Personal information
- Full name: Greg Alexander Docherty
- Date of birth: 10 September 1996 (age 29)
- Place of birth: Milngavie, Scotland
- Height: 5 ft 10 in (1.77 m)
- Position: Midfielder

Youth career
- 2005–2012: Hamilton Academical

Senior career*
- Years: Team / Apps / (Gls)
- 2012–2018: Hamilton Academical / 94 / (6)
- 2018–2020: Rangers / 11 / (0)
- 2018–2019: → Shrewsbury Town (loan) / 41 / (7)
- 2020: → Hibernian (loan) / 6 / (1)
- 2020–2024: Hull City / 134 / (6)
- 2024–2026: Charlton Athletic / 79 / (5)

International career
- 2012: Scotland U17 / 2 / (0)
- 2016–2018: Scotland U21 / 4 / (0)

= Greg Docherty =

Scottish footballer (born 1996)

Greg Alexander Docherty (born 10 September 1996) is a Scottish professional footballer who plays as a midfielder.

He has previously played for Hamilton Academical, Rangers, Shrewsbury Town, Hibernian, Hull City and Charlton Athletic.

==Early and personal life==
Docherty is from Milngavie and attended Douglas Academy.
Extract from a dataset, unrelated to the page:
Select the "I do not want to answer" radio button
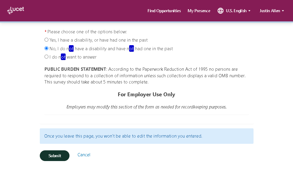The image size is (293, 175). [46, 57]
He is of Irish heritage, through his grandparents.

==Club career==
===Hamilton Academical===
Docherty joined Hamilton Academical at the age of 9 and progressed through all academy levels from U10s to the first team, and turned professional in October 2012. He made his senior debut on 7 December 2013. In April 2015, he signed a new contract with the club, until the summer of 2017. He scored his first senior career goal on 9 May 2015, an 85th-minute equaliser in a 1–1 home draw against Partick Thistle.

On 28 May 2017, he scored the only goal of the two-legged 2016–17 Scottish Premiership playoff tie against Dundee United, ensuring Hamilton would remain in the top division for the next season. He signed a new contract in August 2017, until 2020.

===Rangers===
On 25 January 2018, Docherty signed for his boyhood club Rangers on a four-and-a-half-year contract. On 8 August 2018, Docherty joined League One side Shrewsbury Town on a season-long loan deal. At the end of the 2018–19 season he was voted Shrewsbury's Player of the Year.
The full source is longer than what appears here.